• **INSTRUCTIONS FOR THE TASK**:
Print the part of the material that opens with the line containing "I will 507,507." and closes with the line containing "Looking at the screenshot, I should tap(539, 192).", both included. Can you reproduce those lines exactly as they appear, and nothing else?

• **INFORMATION SHOWN**:
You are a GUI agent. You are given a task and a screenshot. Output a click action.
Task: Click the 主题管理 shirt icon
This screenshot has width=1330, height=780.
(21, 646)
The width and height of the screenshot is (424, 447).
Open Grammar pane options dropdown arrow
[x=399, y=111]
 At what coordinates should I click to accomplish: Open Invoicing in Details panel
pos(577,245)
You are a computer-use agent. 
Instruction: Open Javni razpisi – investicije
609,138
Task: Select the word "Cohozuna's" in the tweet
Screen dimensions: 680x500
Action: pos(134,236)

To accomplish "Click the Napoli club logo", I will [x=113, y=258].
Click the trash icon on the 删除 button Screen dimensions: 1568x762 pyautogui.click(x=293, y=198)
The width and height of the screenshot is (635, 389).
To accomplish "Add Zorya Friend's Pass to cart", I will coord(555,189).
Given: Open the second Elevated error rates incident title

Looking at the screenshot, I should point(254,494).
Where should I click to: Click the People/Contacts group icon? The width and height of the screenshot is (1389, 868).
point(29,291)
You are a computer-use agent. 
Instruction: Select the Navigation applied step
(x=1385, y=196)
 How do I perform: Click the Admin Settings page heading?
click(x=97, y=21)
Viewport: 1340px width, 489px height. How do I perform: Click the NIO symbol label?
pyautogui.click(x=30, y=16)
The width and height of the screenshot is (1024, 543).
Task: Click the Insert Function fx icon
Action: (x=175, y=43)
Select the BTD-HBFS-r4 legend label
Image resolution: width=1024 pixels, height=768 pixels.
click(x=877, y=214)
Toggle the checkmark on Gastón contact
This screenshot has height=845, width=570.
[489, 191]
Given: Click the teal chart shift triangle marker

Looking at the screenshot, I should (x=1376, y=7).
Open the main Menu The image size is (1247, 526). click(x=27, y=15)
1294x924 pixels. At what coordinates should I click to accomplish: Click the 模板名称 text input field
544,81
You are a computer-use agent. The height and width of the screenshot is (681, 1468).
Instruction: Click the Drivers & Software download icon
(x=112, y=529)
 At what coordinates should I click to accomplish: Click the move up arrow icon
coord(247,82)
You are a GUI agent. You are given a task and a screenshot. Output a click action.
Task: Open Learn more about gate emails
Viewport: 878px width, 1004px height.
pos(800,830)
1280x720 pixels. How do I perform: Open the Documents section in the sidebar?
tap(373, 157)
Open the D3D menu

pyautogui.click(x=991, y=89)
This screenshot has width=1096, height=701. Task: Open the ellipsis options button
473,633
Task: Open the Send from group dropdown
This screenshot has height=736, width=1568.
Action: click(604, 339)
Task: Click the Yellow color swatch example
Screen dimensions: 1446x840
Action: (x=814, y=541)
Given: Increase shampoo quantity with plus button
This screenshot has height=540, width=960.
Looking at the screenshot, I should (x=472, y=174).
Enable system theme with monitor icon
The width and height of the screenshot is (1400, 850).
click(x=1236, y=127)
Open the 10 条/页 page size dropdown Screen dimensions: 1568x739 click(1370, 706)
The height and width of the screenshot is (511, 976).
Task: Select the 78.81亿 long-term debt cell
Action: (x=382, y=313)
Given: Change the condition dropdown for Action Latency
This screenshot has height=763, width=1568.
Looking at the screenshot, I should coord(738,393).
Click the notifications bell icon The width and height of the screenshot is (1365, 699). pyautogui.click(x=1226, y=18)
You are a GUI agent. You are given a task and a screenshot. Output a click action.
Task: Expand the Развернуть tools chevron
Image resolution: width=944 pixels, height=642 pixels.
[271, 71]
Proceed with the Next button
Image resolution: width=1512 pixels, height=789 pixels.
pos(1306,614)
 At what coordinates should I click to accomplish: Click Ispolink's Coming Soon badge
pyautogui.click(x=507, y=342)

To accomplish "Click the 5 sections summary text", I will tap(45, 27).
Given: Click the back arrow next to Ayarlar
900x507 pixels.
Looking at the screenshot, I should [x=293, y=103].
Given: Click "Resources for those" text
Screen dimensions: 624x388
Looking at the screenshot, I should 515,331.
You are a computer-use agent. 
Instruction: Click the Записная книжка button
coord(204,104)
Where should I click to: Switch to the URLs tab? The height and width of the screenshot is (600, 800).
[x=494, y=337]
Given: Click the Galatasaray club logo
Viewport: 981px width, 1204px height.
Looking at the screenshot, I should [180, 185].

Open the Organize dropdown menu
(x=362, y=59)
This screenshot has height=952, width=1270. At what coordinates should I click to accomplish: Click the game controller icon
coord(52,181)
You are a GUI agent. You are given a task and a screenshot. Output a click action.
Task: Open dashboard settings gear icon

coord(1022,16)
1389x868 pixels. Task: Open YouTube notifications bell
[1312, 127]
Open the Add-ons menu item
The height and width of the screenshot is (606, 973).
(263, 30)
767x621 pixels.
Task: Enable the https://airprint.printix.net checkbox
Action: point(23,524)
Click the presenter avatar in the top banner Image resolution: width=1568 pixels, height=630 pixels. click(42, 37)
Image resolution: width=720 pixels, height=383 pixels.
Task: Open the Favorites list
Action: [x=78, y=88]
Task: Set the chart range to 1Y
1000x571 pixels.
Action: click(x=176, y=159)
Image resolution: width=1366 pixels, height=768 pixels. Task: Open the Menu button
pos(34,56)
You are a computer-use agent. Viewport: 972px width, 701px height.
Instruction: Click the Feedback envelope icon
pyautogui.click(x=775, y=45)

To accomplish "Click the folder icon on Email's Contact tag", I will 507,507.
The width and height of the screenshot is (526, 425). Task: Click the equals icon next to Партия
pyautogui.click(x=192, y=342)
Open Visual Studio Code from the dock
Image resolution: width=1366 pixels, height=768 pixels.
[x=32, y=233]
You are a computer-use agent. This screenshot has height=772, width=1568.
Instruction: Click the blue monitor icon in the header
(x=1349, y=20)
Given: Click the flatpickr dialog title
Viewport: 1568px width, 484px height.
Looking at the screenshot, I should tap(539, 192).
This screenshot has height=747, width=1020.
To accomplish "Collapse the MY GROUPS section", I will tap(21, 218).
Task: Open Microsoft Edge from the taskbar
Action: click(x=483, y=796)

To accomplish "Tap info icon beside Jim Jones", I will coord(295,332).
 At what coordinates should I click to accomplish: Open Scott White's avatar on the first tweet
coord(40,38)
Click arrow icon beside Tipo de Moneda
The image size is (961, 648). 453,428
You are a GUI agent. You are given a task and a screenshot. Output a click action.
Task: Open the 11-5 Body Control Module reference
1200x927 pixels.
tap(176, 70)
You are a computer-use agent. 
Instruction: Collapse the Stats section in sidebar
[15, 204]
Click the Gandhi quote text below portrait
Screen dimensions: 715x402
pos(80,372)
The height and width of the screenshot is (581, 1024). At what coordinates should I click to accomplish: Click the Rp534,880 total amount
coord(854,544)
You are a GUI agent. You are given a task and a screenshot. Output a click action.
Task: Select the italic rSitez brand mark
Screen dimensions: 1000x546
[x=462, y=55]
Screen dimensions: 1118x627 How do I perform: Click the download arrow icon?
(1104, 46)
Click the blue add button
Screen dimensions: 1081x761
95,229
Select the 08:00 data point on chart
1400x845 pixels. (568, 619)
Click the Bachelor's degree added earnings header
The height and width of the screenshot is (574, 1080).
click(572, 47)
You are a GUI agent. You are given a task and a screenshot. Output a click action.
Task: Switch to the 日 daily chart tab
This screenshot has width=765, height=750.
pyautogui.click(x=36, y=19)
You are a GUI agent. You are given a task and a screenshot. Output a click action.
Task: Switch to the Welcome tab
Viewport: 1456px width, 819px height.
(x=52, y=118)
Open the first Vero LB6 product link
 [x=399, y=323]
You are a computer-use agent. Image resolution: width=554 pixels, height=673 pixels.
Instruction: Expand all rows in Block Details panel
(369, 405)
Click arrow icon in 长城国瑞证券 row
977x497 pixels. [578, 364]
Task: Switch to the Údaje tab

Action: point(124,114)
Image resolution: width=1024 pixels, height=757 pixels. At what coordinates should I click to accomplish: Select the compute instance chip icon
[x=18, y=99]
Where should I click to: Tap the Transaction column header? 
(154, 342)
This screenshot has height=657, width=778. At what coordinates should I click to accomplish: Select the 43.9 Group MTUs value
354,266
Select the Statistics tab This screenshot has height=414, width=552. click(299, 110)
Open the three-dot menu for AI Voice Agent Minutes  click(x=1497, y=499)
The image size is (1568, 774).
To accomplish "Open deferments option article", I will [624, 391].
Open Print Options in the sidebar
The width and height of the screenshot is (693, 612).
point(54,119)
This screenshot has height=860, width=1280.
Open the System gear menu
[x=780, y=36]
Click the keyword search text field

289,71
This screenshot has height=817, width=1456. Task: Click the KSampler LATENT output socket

• **FINISHED EXERCISE**:
To accomplish "Click the folder icon on Email's Contact tag", I will 507,507.
The width and height of the screenshot is (526, 425). Task: Click the equals icon next to Партия
pyautogui.click(x=192, y=342)
Open Visual Studio Code from the dock
Image resolution: width=1366 pixels, height=768 pixels.
[x=32, y=233]
You are a computer-use agent. This screenshot has height=772, width=1568.
Instruction: Click the blue monitor icon in the header
(x=1349, y=20)
Given: Click the flatpickr dialog title
Viewport: 1568px width, 484px height.
Looking at the screenshot, I should tap(539, 192).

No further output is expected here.